Эллиотт ничего не ответил, и она, сглотнув, отвела взгляд, а уже после услышала:
– Ты правда считаешь, что нам стоит поговорить о погоде? – и увидела, как остриженные медсёстрами ногти снова потянулись к шее. Эллиотт смотрел в туманность пустоши между гор, повёрнутый к Хейден корпусом, перекинув ожидающий чего-то взгляд через её темечко. Немного напоминал утопленника-рыболова, расцветом кувшинок на позеленевших – йод и ментол – берёзовых бровях-жабрах – немного напоминал своего отца, которого Хейден никогда не видела. – Будем говорить о том, о чём говорили эти два месяца? Мы будто игнорируем некоторые несколько более значимые вещи.
– Хорошо, что ты хочешь, чтобы я спросила? В твоём пищеводе ещё остались следы кухонного отбеливателя? Как ощущения после ампутации желудка? – Хейден взглянула в навесное зеркало, под которым, постукивая по приборной панели, болтался миниатюрный ловец снов, и увидела плотные, словно акульи плавники, зрачки; теперь, во флисовом свете, очерченный литым медным контуром, мерцающим под дворниками, Эллиотт вызывал в ней тяжёлые чувства. Он поджимал губу, он часто так делал, когда не хотел прямо демонстрировать недовольство, на нём трепалась нагарами жидкостно-фисташковая кофта и одна прядка тростниковых зёрен-волосинок настырно лезла в ресницы, из-за чего он выглядел чуть забавно при ответе:
– Ощущение инфантильной тоски, извращённой неудавшимся побегом от рутины, если коротко, – с растопленной в солидол сквозистою улыбкой, спрашивающий так, будто не ожидал ответа: – Мы готовы называть вещи своими именами, Хейден?
Она пробурчала:
– Я не готова ссориться.
– Мы и не ссоримся, – возразил Эллиотт пусто-инородной (малиновый, внеутробный белый) интонацией, краснея, наверное, от досады и напряжения, а может от перерезанных жижею слизистых. Это был предсказуемый ответ. В его дающихся с трудом форсирования нестабильных эмоций словах поэтапно зачинали прослеживаться явные бихевиоральные паттерны, о которых рассказывал доктор Тейлор: аутоагрессия, противоречивость мимики. Во всех справочниках, которые Хейден прочла, возвращение домой из больницы называлось самым трудным периодом антикризисного плана.
По кистям стихийно курсировало, как кипячёный топот, нечто очень остервенелое и по-звериному безобразное, кинутое на артерии гарью от фальшивого табака. Обида, злоба или бессилие. Выблеванные послеливневою свежестью стволы-обоймы кругом них образовывали один неподвижный, лабиринтно тянущийся сустав с прорезями сиреневатых троп и плесневелых струпов, и со всех сторон сверкали балюстрады, велосипеды-призраки, кластеры рыбных рынков. Даже руководствуясь этими компасами, ориентироваться по нитям конденсационных следов, по бельевым верёвкам на фанерах, по белилам, копотью осевшим на обнищавших церковных лавочках туристического проспекта, всё ещё не получалось.

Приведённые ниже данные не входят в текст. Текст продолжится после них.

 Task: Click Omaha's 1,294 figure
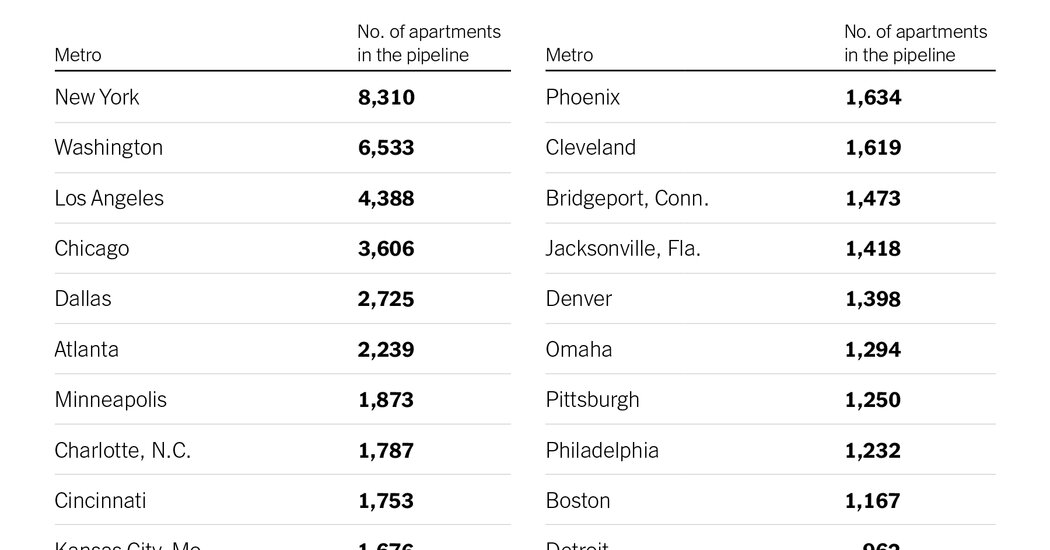pos(873,349)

В рекогносцировке город был лишь набором уравнений и гравитационных постоянных. По крайней мере, Эллиотт любил это подчёркивать.
Окраина равнины – молотые отголоски форпоста бесов и демонов, целлюлозных камней в чернилах, упрятанных под низкими лопастями-черепицами ветряных мельниц и солнечных батарей, поля синтетики, потемневшей от перламутрово-чахлого половодья, бывшие когда-то жилыми коробками строения сараев, телевышки; окружённый мелодией до искалеченного превосходных «Gnossiene 1—3», друг за другом – секонд-хенд, в который они повадились выбираться после каждого праздника и в котором работала милая девушка из пригорода Теннеси и, обычно соглашаясь с Эллиоттом, зажимавшим подмышкою янтарную бутылку Jack Daniel’s, в том, что «музыка Эрика Сати пробуждает в людях уразумение сложностей пианистического искусства», часто рассказывала байки про трейлерный парк, в котором выросла. Или, скорее, про обесцвеченное остроугольное решето крошева, какое от него осталось. В первый раз уезжать было страшно, говорила она. Всех, кто долго жил в плохих местах, питался промыслом, худо-бедным турбизнесом, исследовательскими или хоть какими-нибудь амбициями, так или иначе что-то держало; уехать – значит обрубить корни, говорила она, а иногда это единственное, что делает почву твёрдою под ногами.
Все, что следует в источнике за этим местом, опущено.